Online security and software’s resistance to hacking has always been one of the main priorities to the software’s developers. The need of sophisticated protection has increased drastically as the programming practices have become available to anyone, including the evil-minded parties as well. Today, the hackers may target practically anything — from the home appliances connected to the web via IoT, smart cars to large companies and their computer networks. Nevertheless, the primary focus of various scammers and online criminals are, of course, our personal computers. It is no secret that the biggest flow of such attacks reaches Windows operating systems. Being completely aware of this situation, Microsoft programming team has already issued a number of major updates for the Windows operating system and even released a new browser, promising the users the most reliable and secure service to this day. Unfortunately, a recent discovery made by an Argentinian security researcher Manuel Caballero has exposed a major flaw in the Microsoft Edge browser which may potentially be used to utilize some unlawful activities.

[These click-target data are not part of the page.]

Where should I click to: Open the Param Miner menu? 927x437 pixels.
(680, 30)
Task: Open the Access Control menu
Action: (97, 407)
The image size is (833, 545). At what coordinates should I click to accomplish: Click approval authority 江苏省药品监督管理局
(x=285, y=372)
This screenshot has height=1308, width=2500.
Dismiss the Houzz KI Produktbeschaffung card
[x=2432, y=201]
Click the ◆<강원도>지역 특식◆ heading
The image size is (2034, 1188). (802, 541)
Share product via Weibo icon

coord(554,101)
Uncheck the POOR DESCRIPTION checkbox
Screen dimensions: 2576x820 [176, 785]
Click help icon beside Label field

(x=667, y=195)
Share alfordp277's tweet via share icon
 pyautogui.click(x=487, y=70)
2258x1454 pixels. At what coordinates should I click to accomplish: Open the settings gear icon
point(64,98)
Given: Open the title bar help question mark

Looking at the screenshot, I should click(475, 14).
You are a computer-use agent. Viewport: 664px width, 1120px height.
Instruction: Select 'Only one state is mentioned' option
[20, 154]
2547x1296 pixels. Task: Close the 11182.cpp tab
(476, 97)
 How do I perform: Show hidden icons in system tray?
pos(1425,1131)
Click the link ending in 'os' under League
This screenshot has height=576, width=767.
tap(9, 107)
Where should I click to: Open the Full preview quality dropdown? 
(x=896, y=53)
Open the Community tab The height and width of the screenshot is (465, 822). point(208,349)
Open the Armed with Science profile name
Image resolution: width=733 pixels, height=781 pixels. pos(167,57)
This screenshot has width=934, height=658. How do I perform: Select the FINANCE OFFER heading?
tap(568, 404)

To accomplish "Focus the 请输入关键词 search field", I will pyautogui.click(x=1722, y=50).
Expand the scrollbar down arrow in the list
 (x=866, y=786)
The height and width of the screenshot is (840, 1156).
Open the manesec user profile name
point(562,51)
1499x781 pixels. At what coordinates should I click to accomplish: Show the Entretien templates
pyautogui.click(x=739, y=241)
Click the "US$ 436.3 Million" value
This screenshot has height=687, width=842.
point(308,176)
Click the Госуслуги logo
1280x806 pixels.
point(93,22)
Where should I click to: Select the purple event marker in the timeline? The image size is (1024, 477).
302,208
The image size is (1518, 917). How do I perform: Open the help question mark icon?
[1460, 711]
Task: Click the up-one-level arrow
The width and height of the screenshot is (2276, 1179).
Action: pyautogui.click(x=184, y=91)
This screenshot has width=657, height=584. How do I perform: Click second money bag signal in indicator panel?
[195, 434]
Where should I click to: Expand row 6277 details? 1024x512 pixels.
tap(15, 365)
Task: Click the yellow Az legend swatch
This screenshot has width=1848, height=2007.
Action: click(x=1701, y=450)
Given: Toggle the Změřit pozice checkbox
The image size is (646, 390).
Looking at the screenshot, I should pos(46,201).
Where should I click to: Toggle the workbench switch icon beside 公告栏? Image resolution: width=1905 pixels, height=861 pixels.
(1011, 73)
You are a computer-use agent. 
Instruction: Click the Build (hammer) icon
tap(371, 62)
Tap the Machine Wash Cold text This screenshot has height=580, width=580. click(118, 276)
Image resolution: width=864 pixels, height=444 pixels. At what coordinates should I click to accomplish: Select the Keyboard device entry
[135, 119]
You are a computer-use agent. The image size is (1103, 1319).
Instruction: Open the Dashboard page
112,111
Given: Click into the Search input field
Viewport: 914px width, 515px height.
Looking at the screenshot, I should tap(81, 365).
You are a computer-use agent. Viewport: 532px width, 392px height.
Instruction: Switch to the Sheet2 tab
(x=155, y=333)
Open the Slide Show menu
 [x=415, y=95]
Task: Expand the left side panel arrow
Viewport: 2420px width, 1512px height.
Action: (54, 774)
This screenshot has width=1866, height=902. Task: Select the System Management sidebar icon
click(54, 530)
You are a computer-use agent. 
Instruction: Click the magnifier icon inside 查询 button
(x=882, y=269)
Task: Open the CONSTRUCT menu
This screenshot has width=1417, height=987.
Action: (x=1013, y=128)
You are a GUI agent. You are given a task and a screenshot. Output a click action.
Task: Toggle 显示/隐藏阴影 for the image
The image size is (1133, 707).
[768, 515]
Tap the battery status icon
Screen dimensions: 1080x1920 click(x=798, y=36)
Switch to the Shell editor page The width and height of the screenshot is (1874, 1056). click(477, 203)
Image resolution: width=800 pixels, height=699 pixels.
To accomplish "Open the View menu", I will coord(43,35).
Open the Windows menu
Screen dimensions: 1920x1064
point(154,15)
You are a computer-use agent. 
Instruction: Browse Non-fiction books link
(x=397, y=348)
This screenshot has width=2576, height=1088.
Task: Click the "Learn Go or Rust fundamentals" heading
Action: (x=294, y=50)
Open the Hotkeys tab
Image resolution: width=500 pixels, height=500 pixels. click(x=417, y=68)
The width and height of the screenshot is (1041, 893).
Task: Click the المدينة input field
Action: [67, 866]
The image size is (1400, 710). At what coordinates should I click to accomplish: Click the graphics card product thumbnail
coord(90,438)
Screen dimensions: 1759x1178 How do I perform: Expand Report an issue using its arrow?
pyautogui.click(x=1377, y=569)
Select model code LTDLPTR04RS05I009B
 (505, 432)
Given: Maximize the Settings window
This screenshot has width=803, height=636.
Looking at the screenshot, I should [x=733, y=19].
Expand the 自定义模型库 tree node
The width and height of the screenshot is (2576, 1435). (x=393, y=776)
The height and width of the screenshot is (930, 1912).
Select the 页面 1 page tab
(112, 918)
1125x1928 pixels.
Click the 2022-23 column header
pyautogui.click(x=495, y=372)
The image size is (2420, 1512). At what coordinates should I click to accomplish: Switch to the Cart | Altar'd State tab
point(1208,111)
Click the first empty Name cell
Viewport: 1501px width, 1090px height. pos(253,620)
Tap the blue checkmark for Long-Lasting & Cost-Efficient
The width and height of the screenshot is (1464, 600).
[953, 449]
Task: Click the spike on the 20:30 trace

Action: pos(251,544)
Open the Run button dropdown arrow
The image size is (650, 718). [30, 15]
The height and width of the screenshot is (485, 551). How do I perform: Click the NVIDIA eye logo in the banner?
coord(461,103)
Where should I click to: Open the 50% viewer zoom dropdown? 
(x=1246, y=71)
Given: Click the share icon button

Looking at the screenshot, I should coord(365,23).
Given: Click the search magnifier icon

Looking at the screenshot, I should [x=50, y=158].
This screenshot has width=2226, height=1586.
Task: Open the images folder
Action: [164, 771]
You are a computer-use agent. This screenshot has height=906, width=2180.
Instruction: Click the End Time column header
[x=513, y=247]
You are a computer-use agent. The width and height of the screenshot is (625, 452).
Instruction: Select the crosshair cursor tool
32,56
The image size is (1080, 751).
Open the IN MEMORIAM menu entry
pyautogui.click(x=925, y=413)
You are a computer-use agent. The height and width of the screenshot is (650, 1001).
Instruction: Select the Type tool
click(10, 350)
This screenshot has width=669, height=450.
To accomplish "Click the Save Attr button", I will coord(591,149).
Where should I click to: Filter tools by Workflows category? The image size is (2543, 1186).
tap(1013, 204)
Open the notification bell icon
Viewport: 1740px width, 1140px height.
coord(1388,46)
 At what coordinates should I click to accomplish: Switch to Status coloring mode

Dubbed by the researcher as a “scammer’s dream,” this Microsoft Edge bug is mainly related to the shortcomings of the SmartScreen functionality. Essentially, SmartScreen is an anti-phishing and anti-malware filter that, apart from Edge, is also built into the Internet Explorer and Outlook.com. This filter embedded in Windows versions 8 and 10 serves the purpose of protecting the user against drive-by downloads and other potentially dangerous content that might be promoted on the blacklisted websites. The automatic URL filtering allows the SmartScreen to block potentially dangerous sites and send the user back to the trusted domains safely. Nevertheless, Caballero has spotted that the text shown in these SmartScreen warning screens is modifiable. This means that if this functionality gets in the hands of some fraudulent third-parties, it may be altered to serve malicious purposes, for instance, to get users involved in Tech Support Scams. It turns out that such alterations are quite simple since the original warning messages are stored in the browser’s installation folder and can be modified there. So, instead of receiving the regular “This website has been reported as unsafe” message, you may suddenly start seeing alerts like “Your computer may be at risk” or “For emergency tech support call immediately, accompanied by suspicious phone numbers. More importantly, using another vulnerability in the Edge code the scammers may also change the browser’s URL (also known as “URL spoofing”), making these errors seem as if they are occurring on completely legitimate websites, such as Facebook, Youtube or Google. Social engineering tricks and threats of private data leakage or destruction used in these bogus warnings only push the unsuspecting victims to give in to this trickery.
Caballero claims to have addressed Microsoft with this issue a couple of times, but the company still hasn’t patched the bug or issued any official statement informing the users about the potential danger. We can only hope that this issue will be fixed in the near future. In the meantime, stay vigilant, learn to recognize Tech Support Scams and avoid them.